▶ Task objective
Gather every line of the entries that includes the word "will".

[Saved entries]

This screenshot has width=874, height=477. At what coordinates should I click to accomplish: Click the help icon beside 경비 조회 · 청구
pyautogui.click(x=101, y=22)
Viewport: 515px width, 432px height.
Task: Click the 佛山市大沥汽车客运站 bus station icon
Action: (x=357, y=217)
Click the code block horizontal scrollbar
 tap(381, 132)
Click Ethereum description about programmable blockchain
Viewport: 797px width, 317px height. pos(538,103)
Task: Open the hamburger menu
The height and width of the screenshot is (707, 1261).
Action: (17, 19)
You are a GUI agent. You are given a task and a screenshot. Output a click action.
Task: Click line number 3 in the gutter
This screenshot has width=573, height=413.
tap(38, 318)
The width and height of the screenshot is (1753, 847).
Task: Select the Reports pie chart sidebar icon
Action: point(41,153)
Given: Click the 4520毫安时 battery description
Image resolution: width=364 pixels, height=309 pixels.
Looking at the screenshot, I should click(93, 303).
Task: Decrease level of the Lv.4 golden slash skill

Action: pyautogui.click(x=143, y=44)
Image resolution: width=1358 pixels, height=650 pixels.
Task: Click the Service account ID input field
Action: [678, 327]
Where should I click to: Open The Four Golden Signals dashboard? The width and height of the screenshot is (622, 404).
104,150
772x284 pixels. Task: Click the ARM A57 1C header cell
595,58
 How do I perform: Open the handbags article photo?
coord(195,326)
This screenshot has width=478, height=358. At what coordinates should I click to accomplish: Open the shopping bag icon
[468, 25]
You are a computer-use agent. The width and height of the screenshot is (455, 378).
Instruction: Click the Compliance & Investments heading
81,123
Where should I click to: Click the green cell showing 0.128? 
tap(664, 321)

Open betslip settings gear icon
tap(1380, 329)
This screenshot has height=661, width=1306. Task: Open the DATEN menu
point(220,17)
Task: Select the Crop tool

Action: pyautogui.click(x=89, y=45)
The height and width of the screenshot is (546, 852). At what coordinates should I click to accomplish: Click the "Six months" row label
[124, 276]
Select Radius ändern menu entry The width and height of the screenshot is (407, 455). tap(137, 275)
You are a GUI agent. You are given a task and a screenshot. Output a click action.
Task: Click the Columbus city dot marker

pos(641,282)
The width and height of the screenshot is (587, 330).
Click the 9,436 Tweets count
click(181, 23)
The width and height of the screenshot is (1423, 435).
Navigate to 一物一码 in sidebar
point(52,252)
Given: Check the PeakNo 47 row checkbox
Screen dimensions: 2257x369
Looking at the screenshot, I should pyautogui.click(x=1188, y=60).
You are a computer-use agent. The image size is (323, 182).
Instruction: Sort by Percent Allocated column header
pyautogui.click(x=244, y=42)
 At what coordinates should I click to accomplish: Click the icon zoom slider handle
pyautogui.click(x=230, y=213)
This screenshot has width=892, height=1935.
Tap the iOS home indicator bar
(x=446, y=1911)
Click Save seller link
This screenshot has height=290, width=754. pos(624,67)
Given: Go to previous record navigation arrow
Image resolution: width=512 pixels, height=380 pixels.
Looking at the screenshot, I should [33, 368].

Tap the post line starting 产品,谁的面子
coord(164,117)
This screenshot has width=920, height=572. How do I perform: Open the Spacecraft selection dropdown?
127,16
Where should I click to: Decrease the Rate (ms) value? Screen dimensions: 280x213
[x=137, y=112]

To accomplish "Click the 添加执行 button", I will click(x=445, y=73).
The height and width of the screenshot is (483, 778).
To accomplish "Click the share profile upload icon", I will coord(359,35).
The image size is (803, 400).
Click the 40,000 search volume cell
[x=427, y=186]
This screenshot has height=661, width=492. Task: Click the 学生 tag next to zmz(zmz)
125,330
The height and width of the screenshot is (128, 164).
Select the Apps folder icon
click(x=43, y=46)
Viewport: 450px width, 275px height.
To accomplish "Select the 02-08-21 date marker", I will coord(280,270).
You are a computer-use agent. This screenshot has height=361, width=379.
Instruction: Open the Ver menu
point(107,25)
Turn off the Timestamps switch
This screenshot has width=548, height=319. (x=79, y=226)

▶ Response below
To accomplish "Click the 添加执行 button", I will click(x=445, y=73).
To accomplish "Click the share profile upload icon", I will coord(359,35).
To accomplish "Select the 02-08-21 date marker", I will coord(280,270).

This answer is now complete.